I didn’t know who moved first. It might’ve been me or it might’ve been the shift in his fingers, but we moved as one unit. I was transferred from the ground and into his lap. As I laid my head against his chest and his arm wrapped around me, one of the guys asked, “Hunt, you ever going to introduce us? This is the second time you’ve brought her around.”
His arms tightened. He growled, “You’ve got a girl in your own lap, Emerson. Pay attention to that one.”
“Yeah, pay attention to me.”
“Fine, Hunt. Rude, but fine.”
I grinned as I settled in Jesse’s lap. Bri sent me another wink from across the fire. She lifted her beer can in salute. Reciprocating the motion, we both broke out in grins. Jesse’s chest lifted up and down underneath me in a big yawn. As the night wore on, we didn’t talk much. I remained on his lap and the guys continued to talk for the rest of the evening. Bands changed for background music and every now and then, one of the guys would disappear from the group. They’d come back with a tray full of food. I realized each campfire made their own food and people were encouraged to share with each other. It wasn’t until the end of the night, after I’d had too many beers, that the guys began to grow restless. A break in bands started and they stood, one by one.
It was their turn.
Jesse pressed a kiss to my forehead and soothed some strands from my forehead.
And then Braille took to the stage.
It wasn’t fast and energizing like most of their usual music. When Luke gripped the microphone and started singing, this was new music. His voice was a smooth and gravelly. It was caressing and seductive in the same manner.
His eyes were trained on our camp, on Bri, who was looking down at her lap the entire time. Her eyes were closed tight and she was biting her lip. She glanced up once, saw me staring again, and brushed away a tear before she turned to the side in her chair.
In that look, I understood. It resonated deep in me for reasons I didn’t want to acknowledge. This girl was in love and it was haunting her.
I drew in a shuddering breath and Marissa’s voice came back to me. “I’m sorry about your parents. I knew what they were doing to you.”
Pain sliced me and then I heard Luke’s voice in the background.
With tears streaming down, I look up with my head tilted to the sky. Looking, searching, eyes on a quest, but I’m unseeing, the clouds everywhere. Where are you? I wondered.
Closing my eyes, I tried to stop my own memories. Marissa’s voice came back, though. “She’s going to contact you, just for her conscience probably.”
“She’s hardcore, like your brother.”
My heart started pounding. It wanted to push its way out of my chest and I drew in a gaping breath. I pressed a hand there to keep it in, as if I could do that. I tried to stop from hearing more.
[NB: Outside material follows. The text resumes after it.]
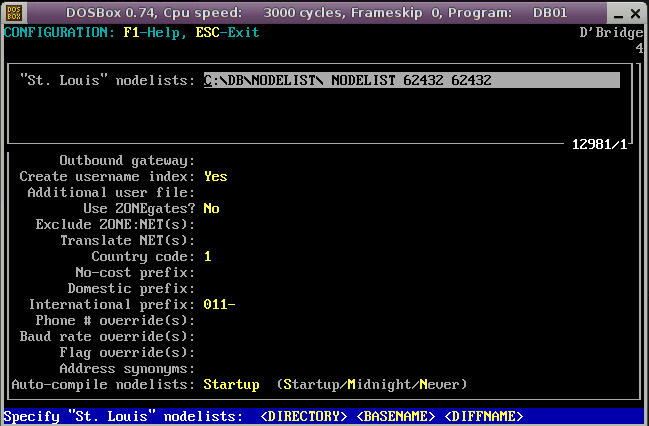Toggle the Use ZONEgates No value
649x426 pixels.
point(211,208)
“He was going to turn you against him.”
I failed. They kept coming at me.
“I was a shitty friend to you, no matter what you think. I wasn’t loyal and I didn’t stand up for you.”
I was curled in a ball on Jesse’s lap as the memories assaulted me. She’d only said those things to me, but they stemmed from the years before. The history was my undoing. I couldn’t hold up against the past. It was weighing me down.
“Hey?” Jesse nudged me with his shoulder.